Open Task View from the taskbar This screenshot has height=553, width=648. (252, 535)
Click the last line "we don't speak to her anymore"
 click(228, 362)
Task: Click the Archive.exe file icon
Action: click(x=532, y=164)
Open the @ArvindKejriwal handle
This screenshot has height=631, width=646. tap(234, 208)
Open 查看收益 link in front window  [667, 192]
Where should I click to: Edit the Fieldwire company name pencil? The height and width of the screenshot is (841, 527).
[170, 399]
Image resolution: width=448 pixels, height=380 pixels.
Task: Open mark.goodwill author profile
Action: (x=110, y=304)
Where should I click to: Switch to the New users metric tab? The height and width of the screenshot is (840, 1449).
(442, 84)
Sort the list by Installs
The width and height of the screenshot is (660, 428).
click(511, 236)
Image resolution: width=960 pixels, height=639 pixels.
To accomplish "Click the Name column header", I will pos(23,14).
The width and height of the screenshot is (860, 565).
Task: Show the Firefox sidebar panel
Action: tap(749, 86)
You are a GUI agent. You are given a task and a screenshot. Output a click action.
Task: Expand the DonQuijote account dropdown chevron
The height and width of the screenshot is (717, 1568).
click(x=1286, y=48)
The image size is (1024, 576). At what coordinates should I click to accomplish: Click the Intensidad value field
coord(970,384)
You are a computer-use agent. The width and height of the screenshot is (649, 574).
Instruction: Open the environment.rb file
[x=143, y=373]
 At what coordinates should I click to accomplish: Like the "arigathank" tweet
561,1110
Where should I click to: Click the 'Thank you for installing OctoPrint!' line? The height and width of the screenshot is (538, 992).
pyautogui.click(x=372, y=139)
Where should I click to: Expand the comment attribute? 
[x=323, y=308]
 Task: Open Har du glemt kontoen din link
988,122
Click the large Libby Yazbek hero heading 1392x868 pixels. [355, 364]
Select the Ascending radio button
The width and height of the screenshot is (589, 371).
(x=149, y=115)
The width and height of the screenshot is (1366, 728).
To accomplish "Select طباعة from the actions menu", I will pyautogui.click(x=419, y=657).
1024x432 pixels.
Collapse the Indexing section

What the exercise asks. In the listing above, find each line with "from" and copy it.

Answer for this exercise.
Open Task View from the taskbar This screenshot has height=553, width=648. (252, 535)
To accomplish "Select طباعة from the actions menu", I will pyautogui.click(x=419, y=657).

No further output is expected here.